United States Agency for International Development (USAID) has launched a new $90 million malaria control effort in eight Nigerian vulnerable states.
The eight states are Akwa Ibom, Benue, Cross River, Ebonyi, Nasarawa, Oyo, Plateau and Zamfara.
According to a statement from the agency on Wednesday, it’s Nigeria’s Mission Director Anne Patterson joined Dr. Perpetua Uhomoibhi, Coordinator of Nigeria’s National Malaria Elimination Program to launch a new activity to control the country’s leading killer of children – malaria – in rural areas of eight vulnerable states.
The statement read that: “Over the next five years, the $90 million President’s Malaria Initiative for States (PMI-S) will serve as the flagship activity for the global U.S. President’s Malaria Initiative (PMI) in Nigeria.”
It added that since 2010, PMI has provided $712 million in investments, including the distribution of over 61 million insecticide treated bed nets (ITN), which are now in 43 percent of all households, twice the rate before the intervention.
Patterson said: “In Nigeria, members of low-income households in rural areas are seven times more likely to contract malaria than urban dwellers,”. nothing that: “Because these communities also have limited access to prevention and treatment services, it is critically important to reach these populations to reduce malaria.”
The statement said in partnership with state governments, PMI-S will improve the quality of and access to malaria services, promote evidence-based decision-making, boost drug drug-based prevention and treatments, and strengthen health systems and program management.

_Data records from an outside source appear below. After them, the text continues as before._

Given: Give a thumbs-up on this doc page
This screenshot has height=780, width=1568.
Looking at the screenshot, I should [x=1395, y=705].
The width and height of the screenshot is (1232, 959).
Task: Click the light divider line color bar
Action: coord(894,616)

It explained that the new activity builds on the success of earlier PMI-supported malaria interventions in Nigeria, which has helped the national rate of malaria infection decrease by 16 percent – even higher for children under five – since PMI began operating in Nigeria. PMI has also helped increase the likelihood a pregnant woman receives malaria prophylaxis fourfold.
It revealed that led by USAID and implemented with the U.S. Centers for Disease Control and Prevention (CDC), in the last year, in addition to distribution of ITNs – provided 22 million doses of prophylaxis to pregnant women, 6.9 million doses to children, and 129 million treatment doses at health facilities and in communities.
Another 62 million rapid tests helped health workers properly diagnose and treat patients for malaria and other fevers. PMI-S is implemented by Management Sciences for Health (MSH).